How do stateless widgets work?

  • StatelessWidget is a trivial subclass of Widget that defines a StatelessWidget.build method and configures a StatelessElement.

  • StatelessElement is a ComponentElement subclass that invokes StatelessWidget.build in response to StatelessElement.build (e.g., delegates building to its widget).

How do stateful widgets work?

  • StatefulWidget is associated with StatefulElement, a ComponentElement that is almost identical to StatelessElement. The key difference is that the StatefulElement retains a reference to the State of the corresponding StatefulWidget, invoking methods on that instance rather than the widget itself. For instance, when StatefulElement.update is invoked, the State instance is notified via State.didUpdateWidget.

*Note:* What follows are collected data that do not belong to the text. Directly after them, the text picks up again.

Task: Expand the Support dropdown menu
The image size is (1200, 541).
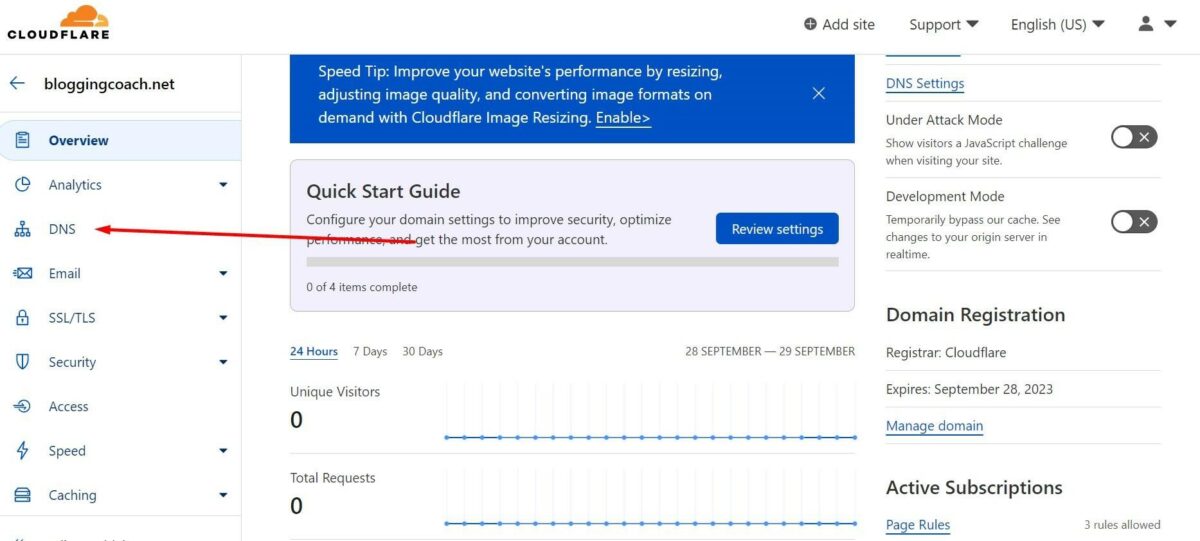Action: tap(943, 24)
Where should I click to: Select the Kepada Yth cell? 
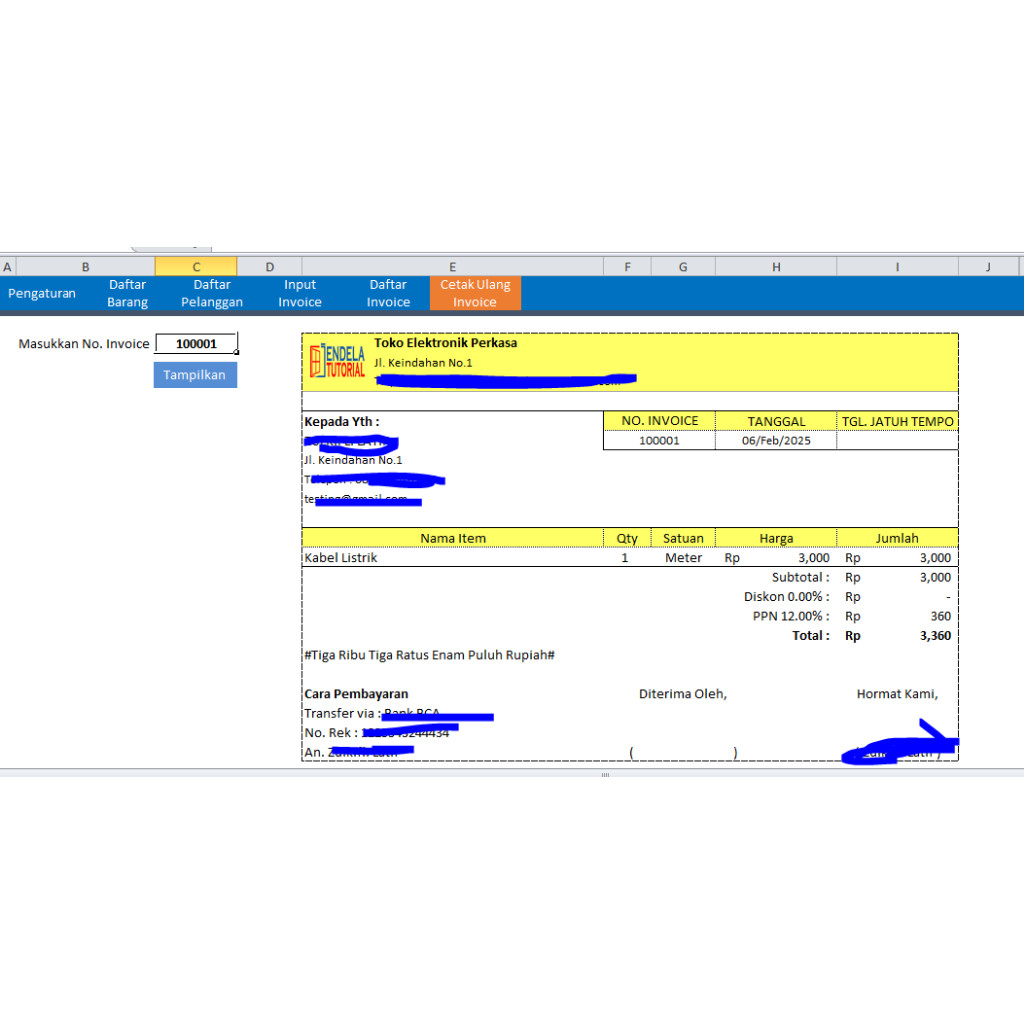click(340, 421)
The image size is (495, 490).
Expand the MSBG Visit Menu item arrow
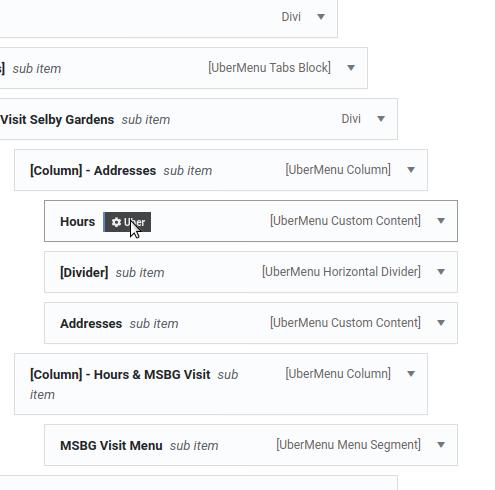441,445
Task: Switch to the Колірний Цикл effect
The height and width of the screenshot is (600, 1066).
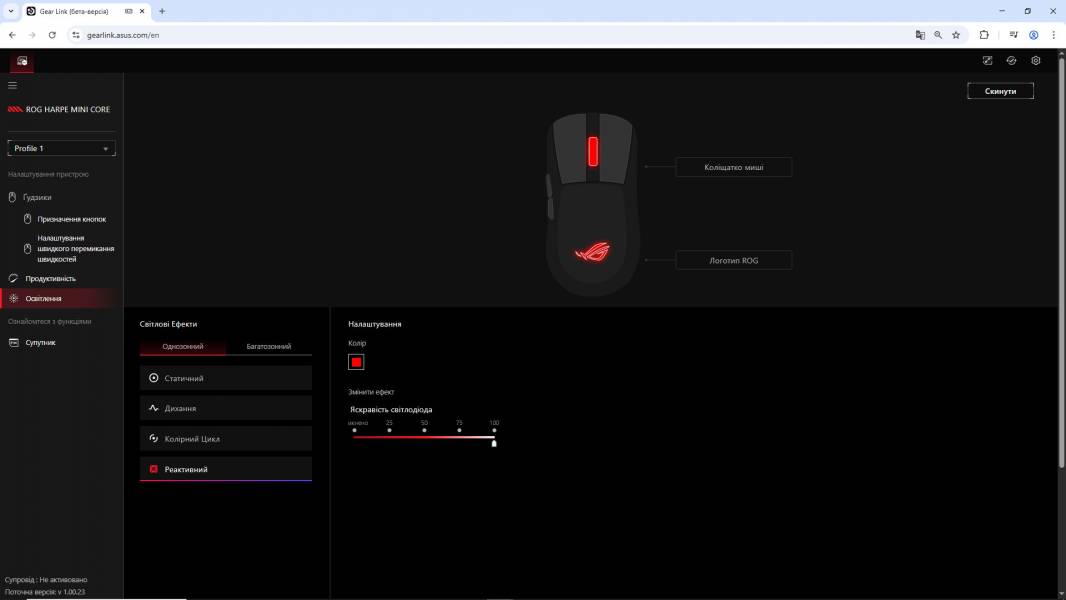Action: 225,438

  • StatefulElement creates the associated State instance when it is constructed (i.e., in StatefulWidget.createElement). Then, when the StatefulElement is built for the first time (via StatefulElement._firstBuild, called by StatefulElement.mount), State.initState is invoked. Crucially, State instance and the StatefulWidget reference the same element.

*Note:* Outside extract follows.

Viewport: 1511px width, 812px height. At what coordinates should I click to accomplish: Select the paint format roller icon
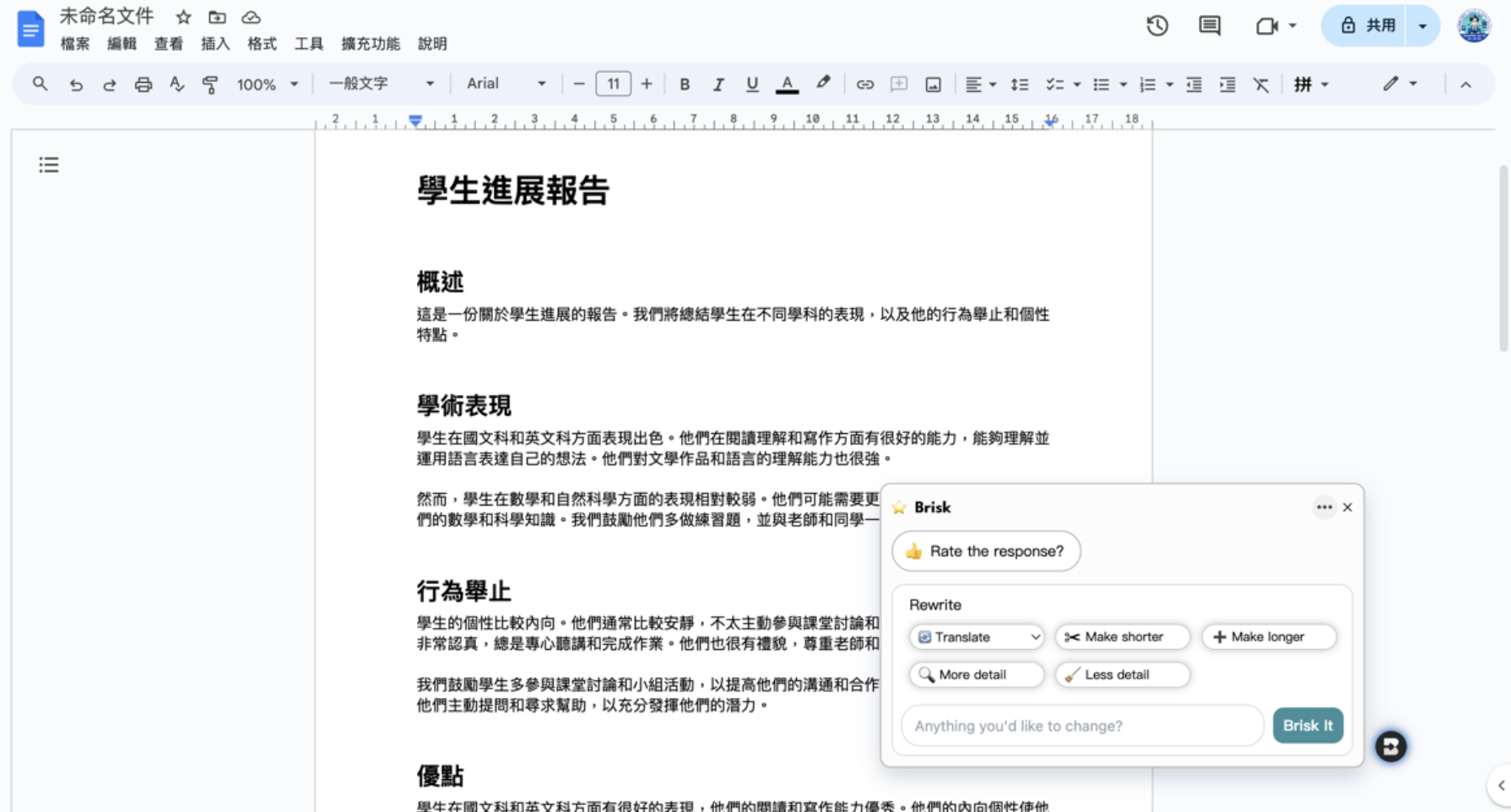(210, 84)
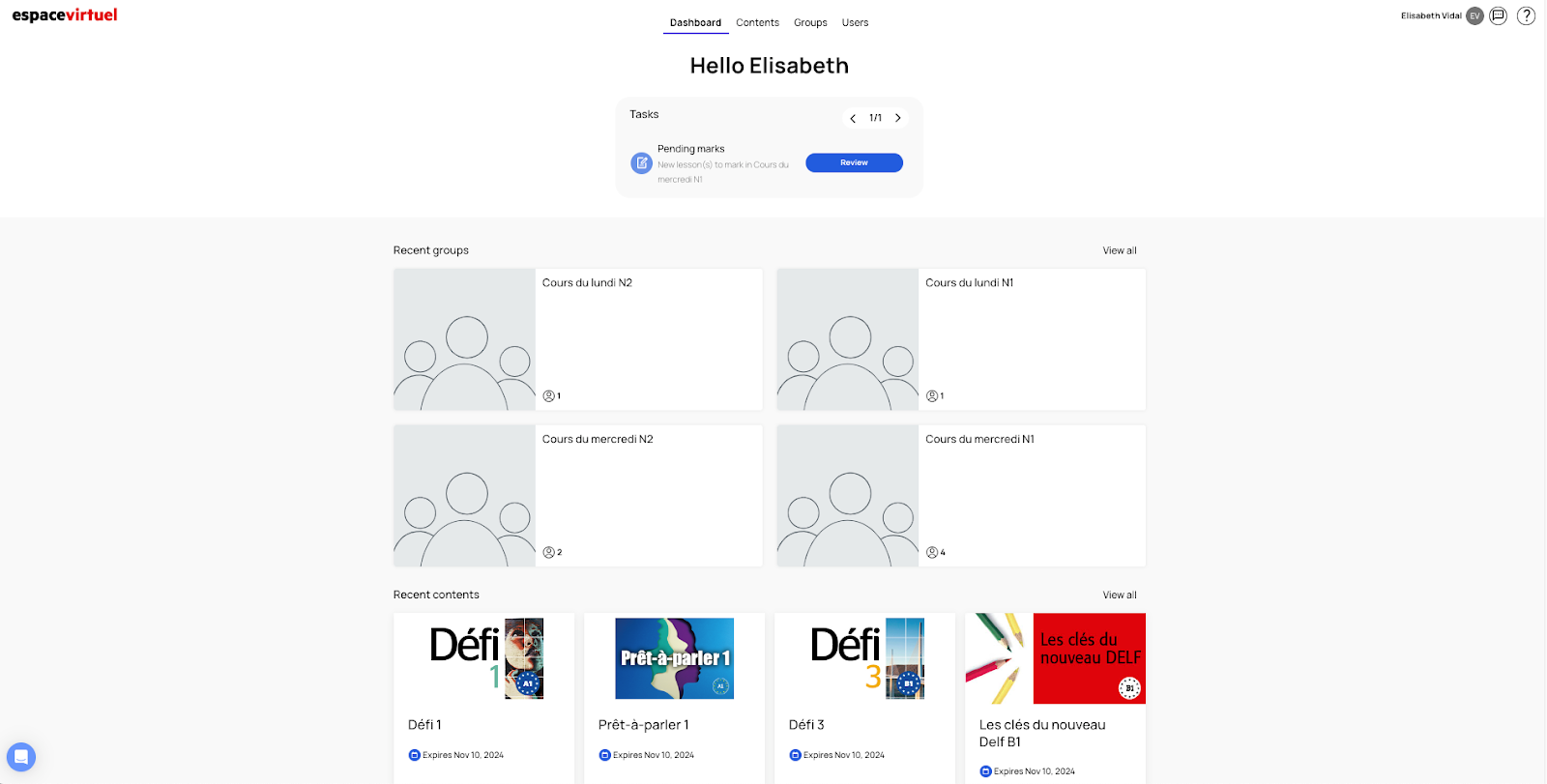1547x784 pixels.
Task: View all recent contents
Action: click(x=1120, y=595)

  • Since State is associated with the underlying StatefulElement, if the widget changes, provided that StatefulElement.updateChild is able to reuse the same element (because the widget’s runtime type and key both match), State will be preserved. Otherwise, the State will be recreated.

Why is changing tree depth expensive?

  • Flutter doesn't have the ability to compare trees. That is, only an element's immediate children are considered when matching widgets and elements (via RenderObjectElement.updateChildren).

  • When increasing the tree depth (i.e., inserting an intermediate node), the existing parent will be configured with a child corresponding to the intermediate widget. In most cases, this widget will not correspond to a previous child (i.e., Widget.canUpdate will return false). Thus, the new element will be freshly inflated. Since the intermediate node is the new owner of its parent's children, each of those children will also be inflated (the intermediate node doesn't have access to the existing elements). This will proceed down the entire subtree.

  • When decreasing the tree depth, the parent will once again be assigned new children which likely won't sync with old children. Thus, the new children will need to be inflated, cascading down the entire subtree.

  • Adding a GlobalKey to the previous child can mitigate this issue since Element.updateChild is able to reuse elements that are stored in the GlobalKey registry (allowing that subtree to simply be reinserted instead of rebuilt).

How do notifications work?

  • Notification support is not built directly into the widget abstraction, but layered on top of it.

  • Notification is an abstract class that searches up the element tree, visiting each widget subclass of NotificationListener (Notification.dispatch calls Notification.visitAncestor, which performs this walk).

    • The notification invokes NotificationListener._dispatch on each suitable widget, comparing the notification's static type with the callback's type parameter. If there's a match (i.e., the notification is a subtype of the callback's type parameter), the listener is invoked.

    • If the listener returns true, the walk terminates. Otherwise, the notification continues to bubble up the tree.